*** Block opens ***

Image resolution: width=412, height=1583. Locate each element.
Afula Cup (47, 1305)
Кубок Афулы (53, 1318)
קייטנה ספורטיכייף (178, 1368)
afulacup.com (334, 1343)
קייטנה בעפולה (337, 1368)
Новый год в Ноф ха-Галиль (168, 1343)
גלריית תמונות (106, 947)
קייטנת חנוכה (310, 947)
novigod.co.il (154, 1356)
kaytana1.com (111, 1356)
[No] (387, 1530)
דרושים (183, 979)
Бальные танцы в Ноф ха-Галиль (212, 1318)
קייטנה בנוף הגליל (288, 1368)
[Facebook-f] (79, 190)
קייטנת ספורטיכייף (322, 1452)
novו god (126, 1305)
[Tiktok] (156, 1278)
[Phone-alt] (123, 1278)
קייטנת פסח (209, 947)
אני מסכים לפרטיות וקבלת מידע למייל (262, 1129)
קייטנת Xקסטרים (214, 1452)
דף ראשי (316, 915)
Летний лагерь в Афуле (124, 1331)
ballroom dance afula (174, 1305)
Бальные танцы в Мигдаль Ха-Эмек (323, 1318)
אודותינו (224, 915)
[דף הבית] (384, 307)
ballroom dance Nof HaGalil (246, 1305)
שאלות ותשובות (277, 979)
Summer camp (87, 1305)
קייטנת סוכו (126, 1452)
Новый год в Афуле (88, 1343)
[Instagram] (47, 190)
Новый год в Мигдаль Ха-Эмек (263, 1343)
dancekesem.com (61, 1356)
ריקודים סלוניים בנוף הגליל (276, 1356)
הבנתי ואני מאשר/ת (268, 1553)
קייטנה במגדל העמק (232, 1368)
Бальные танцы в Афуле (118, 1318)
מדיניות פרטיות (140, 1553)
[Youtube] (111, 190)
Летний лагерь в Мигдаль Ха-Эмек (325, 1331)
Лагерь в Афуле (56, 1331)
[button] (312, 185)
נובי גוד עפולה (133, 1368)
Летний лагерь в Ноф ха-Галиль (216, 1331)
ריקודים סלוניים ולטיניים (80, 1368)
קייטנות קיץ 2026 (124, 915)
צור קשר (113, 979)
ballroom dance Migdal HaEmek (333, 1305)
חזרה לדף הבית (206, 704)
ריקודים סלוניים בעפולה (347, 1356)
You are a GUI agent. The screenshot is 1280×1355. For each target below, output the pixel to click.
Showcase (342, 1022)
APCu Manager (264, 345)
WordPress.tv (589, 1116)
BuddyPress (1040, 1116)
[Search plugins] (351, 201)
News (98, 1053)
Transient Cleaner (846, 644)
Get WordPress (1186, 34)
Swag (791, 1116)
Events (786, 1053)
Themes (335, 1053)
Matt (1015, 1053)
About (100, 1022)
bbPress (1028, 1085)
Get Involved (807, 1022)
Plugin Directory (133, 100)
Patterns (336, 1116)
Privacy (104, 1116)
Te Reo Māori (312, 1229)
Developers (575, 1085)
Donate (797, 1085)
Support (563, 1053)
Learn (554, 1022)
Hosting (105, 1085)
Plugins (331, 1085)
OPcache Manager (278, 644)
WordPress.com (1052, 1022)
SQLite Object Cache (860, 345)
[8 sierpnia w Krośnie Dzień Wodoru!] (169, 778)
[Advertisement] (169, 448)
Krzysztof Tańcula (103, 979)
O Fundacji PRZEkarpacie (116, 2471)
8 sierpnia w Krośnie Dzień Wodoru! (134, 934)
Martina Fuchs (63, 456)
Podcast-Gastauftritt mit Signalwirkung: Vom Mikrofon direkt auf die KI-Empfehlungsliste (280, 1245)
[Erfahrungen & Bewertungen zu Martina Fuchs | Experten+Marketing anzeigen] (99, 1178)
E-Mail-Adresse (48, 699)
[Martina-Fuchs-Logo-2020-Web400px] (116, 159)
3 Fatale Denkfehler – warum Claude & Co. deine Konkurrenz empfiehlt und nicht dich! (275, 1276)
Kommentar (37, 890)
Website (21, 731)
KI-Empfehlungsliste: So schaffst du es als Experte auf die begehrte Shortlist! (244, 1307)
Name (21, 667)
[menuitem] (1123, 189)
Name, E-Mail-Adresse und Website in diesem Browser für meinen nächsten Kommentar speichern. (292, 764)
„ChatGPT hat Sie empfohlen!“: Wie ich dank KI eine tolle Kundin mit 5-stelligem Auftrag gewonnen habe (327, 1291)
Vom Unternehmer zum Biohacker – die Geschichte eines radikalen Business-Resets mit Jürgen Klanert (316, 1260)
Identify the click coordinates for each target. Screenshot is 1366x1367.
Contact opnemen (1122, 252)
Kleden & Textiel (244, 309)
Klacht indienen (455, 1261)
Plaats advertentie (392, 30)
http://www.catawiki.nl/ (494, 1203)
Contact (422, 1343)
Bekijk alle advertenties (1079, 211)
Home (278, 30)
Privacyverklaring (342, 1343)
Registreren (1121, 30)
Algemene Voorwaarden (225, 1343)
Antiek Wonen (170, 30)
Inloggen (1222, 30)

*** Block closes ***

Transcribe the entries above word for word, from the first line through the line containing "קייטנה בנוף הגליל (288, 1368)", and nothing else.

→ Finished task:
Image resolution: width=412, height=1583. Locate each element.
Afula Cup (47, 1305)
Кубок Афулы (53, 1318)
קייטנה ספורטיכייף (178, 1368)
afulacup.com (334, 1343)
קייטנה בעפולה (337, 1368)
Новый год в Ноф ха-Галиль (168, 1343)
גלריית תמונות (106, 947)
קייטנת חנוכה (310, 947)
novigod.co.il (154, 1356)
kaytana1.com (111, 1356)
[No] (387, 1530)
דרושים (183, 979)
Бальные танцы в Ноф ха-Галиль (212, 1318)
קייטנה בנוף הגליל (288, 1368)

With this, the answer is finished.